Steve Champagne was a paid on-call volunteer firefighter and the fire chief of Van Buren Township, but when he started as a paramedic with HVA thirty years ago, he stuck. Leah Harvey, thirty-five, spent eight years on the emergency response team at an auto-parts plant in Saline before coming to HVA in 2007. She says she plans to stay as long as her body holds up.

Keeping staff is a perennial challenge in the ambulance business. “The typical paramedic starts in their early twenties, and by the time they’re in their mid-thirties, their back’s hurting them, and there’s really no non-stressful jobs in the company they can be promoted to,” says Berry. “Early on, we decided we can’t just abandon these folks, so we provide 10 percent of their salary for schooling, and many of our people have gone on to become nurses and physicians.”

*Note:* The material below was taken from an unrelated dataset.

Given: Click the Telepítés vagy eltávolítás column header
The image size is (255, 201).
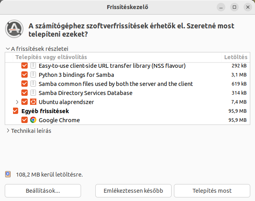Looking at the screenshot, I should click(51, 57).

So far, Champagne’s and Harvey’s backs are fine. “The key thing is communication with your partner when lifting and carrying patients,” says Champagne. “You have to have the technique, you have to be mentally prepared, and you have to be careful. One of my first partners thirty years ago was lifting a ninety-pound woman, and she tore muscles in her back and her career was over.”

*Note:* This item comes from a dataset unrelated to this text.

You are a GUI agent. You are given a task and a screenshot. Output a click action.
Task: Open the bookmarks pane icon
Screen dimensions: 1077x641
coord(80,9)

Harvey says the most gratifying runs are “when we have a patient in cardiac arrest and we got them into the cath lab so quick they’re able to walk out of the hospital three days later.”

“Time is key for survival for heart attacks,” Champagne concurs. “The sooner we get them in, the better their chances are. I had one in Ann Arbor where we had the patient in cath lab in twenty-seven minutes!”

Other calls are all over the map, both geographically (one January Sunday, Champagne did a pickup in Alpena) and in the nature of the emergency. “It’s timed with the social services checks,” he says. “We get lots of calls to fights early in the month. And Tuesdays and Thursdays are busier than Fridays and Saturdays. I have no idea why.”

“We’re always busy the day following a holiday, particularly if [the holiday] is a Monday,” Harvey chimes in. “And during the full moon, we get a lot more crazy and violent patients. I’ve had everything from the craziest car accidents to a guy telling me he was a werewolf.

“I told him it was his lucky day, ’cause I was a vampire.”

This article has been edited since it appeared in the February, 2012 Ann Arbor Observer. The list of communities served by HVA has been corrected.